Al centro del museo trovi l’Auditorium: la sua forma misteriosa stimola davvero l’immaginazione dei visitatori. Ad alcuni sembra un cuore da cui si diramano gli spazi circostanti. Altri ci vedono un razzo o una macchina futuristica, altri ancora un grande sasso spigoloso e lucente come una pietra preziosa.
Tu cosa ci vedi? Cosa ti fa venire in mente? Puoi anche entrarci dentro, basta salire le scale. Il tuo punto di vista cambierà totalmente.
Mentre esplori gli spazi del museo utilizza non solo gli occhi ma tutto il corpo.
Cambia spesso punto di vista: abbassati o alzati, guarda da molto vicino e da molto lontano; cammina lentamente e poi velocemente; trova un modo speciale per attraversare il foyer; prova a mimetizzarti sfruttando anche gli angoli, le intercapedini.
Continua la tua esplorazione lungo le sale che si aprono a sorpresa tra scale, passerelle e corridoi.

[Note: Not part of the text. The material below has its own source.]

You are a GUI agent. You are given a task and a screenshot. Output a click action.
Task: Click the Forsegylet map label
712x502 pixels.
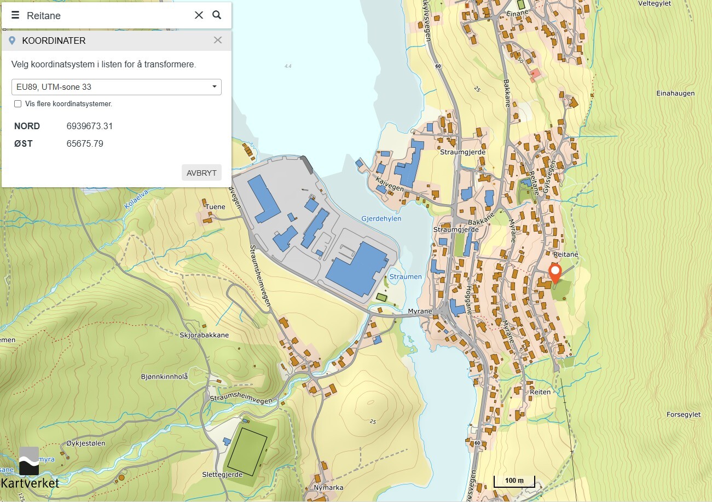point(683,415)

Attraversa gli spazi interni ed esterni del museo fino ad arrivare alla terrazza del museo. Qui puoi guardare l’interno del museo dall’alto, dalla vetrata che occupa lo spazio centrale della terrazza.
Prenditi 5 minuti per osservare la città di Roma, i palazzi che proteggono questo "cuore dell’arte".
Cerca le sorprese che l'architetta Odile ha preparato per te e per gli altri visitatori!